When he learned that she was intensely interested in Barlow, he decided to truly frame him for the murders he was committing. Clarisse figured this out and declared to everyone that it had to be Mr. Dartle who was committing the murders and that she knew Barlow to be innocent. Being from a respected family of the community, she was believed, and Mr. Dartle was imprisoned, but he managed to escape, and the murders continued.

It took some time, but she eventually determined that not only was Barlow committing the murders but that he was actually a vampire as she caught him red handed, or mouthed as the case may be.

She was naturally distraught for a time, until she decided that her love trumped her desire for others’ safety, and she demanded to be turned so that she could join him forever. Elizabeth Bennet questioned this decision extensively. Did a stranger’s safety outweigh someone’s desire for love? How far would or should someone go for their own happiness?

As her first book, it was not as complex or subtle as her other books, but it still raised interesting questions that he enjoyed a great deal.

When he was done, he stared at the five books for a long time. Not all of them had spoken to him so completely as Terrible Choices but they were all incredibly interesting and engaging. He had never read a book that engaged his mind so much as these five books had and that was saying something because he was consummate reader.

He spent nearly a week contemplating what he wished to do about what he had learned. He wished to meet Elizabeth Bennet terribly badly, but he hesitated to try to do so. If she was not a vampire, then it was very much possible that she felt much the same as Sarah Campbell did. If she longed for a family and to be a housewife, how could he take that away from her?

Yet, a deep longing had been ignited inside him. He wished for love. He wished for understanding. He wished for companionship.

He felt that he could find that in Elizabeth Bennet.
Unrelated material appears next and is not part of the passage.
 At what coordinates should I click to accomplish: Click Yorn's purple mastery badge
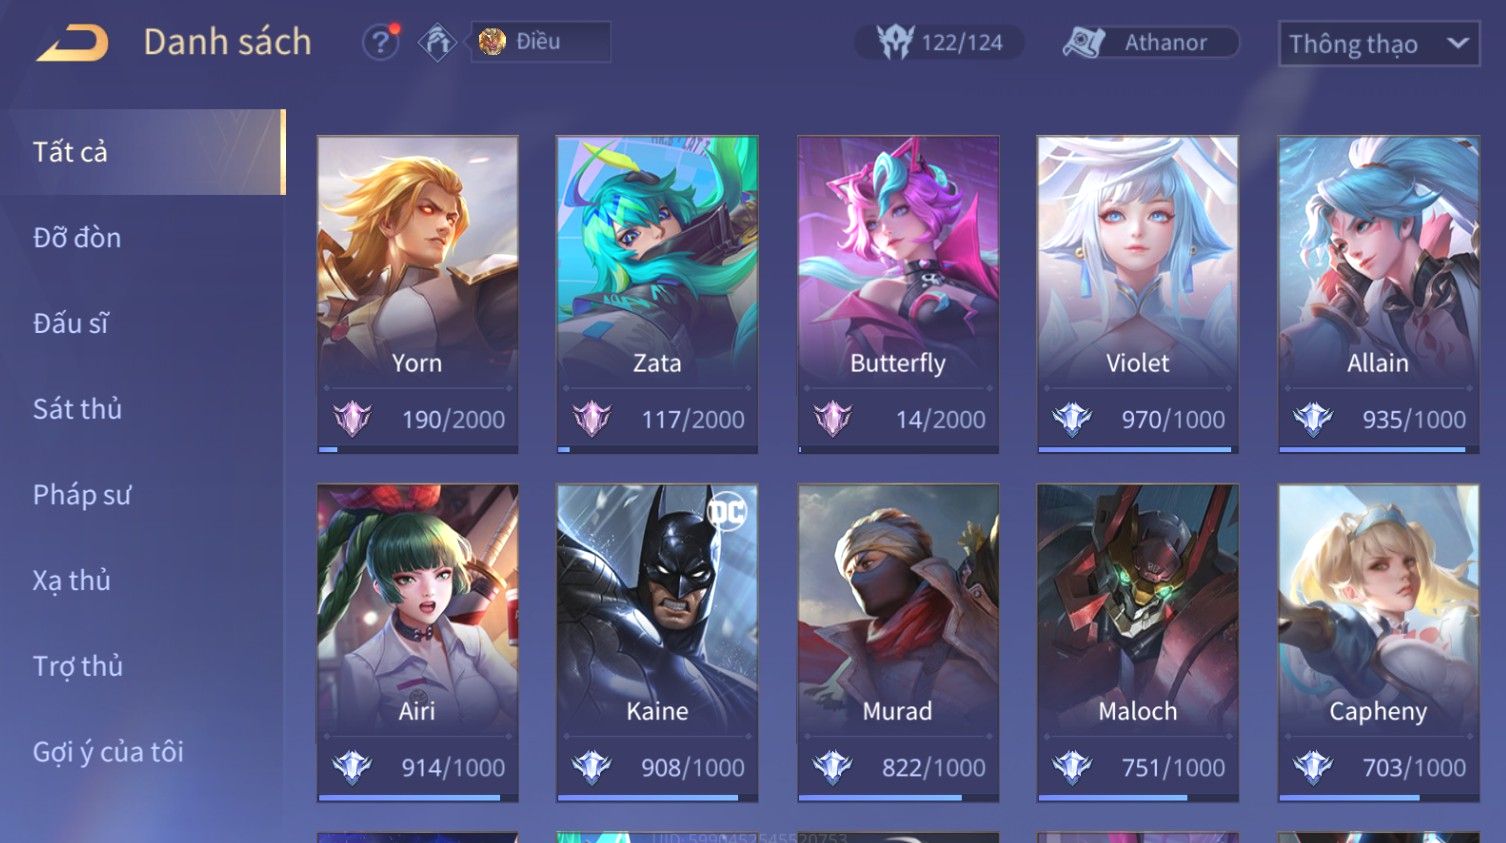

She understood him as no one else did or could.

Finally, he decided that he had to meet her and sound her out. If she was a vampire, then he would ask to be able to, at the very least, be her friend. If things developed beyond that, he would be pleased.

If she was not a vampire, he would sound her out and see how she felt about marriage, children, and immortality. Given that every story ended with the love interest becoming a vampire, he hoped that she wished for such a thing. If she perhaps wished to live out the life of a human woman until her children were grown and then become a vampire, he would happily indulge her.

It was not hard to decide that he would indulge her in every way possible. No matter what she wished, he would fulfil it to the best of his abilities. If that meant simply watching her life from afar as she aged and eventually died, then that was what it meant.

So, he wrote to the publishing company and requested a meeting with the one in charge of Elizabeth Bennet. It was not for another week that he was finally able to get said meeting during which time he was a wreck of nerves and doubt.

When he broached the topic, the man was naturally nervous, and it took another week until he was able to convince him to divulge the area in which she lived. As irritated as he was that it took a week, he could not help but be pleased that the man did not give out her address to just anyone. In fact, he did not even give Carlisle her address, only the county she lived in.

It took time for him to arrange to move to Hertfordshire, in part because it was sunny out, though he suspected that it was the last few days of the sun shining based on past years. Soon, it would be cloudy out again and he would be able to safely seek out Elizabeth Bennet.

As he waited and planned, he procured a second set of each book and sent them off to the Volturi. He thought Aro and Caius would enjoy them a great deal. Perhaps even Marcus, if he deigned to read them. He knew that no one else had ever captured the essence of what it meant to be a vampire as clearly as she did. Be they unrepentant murders or plagued with doubts and horror as he was, she managed to capture vampires and their problems completely.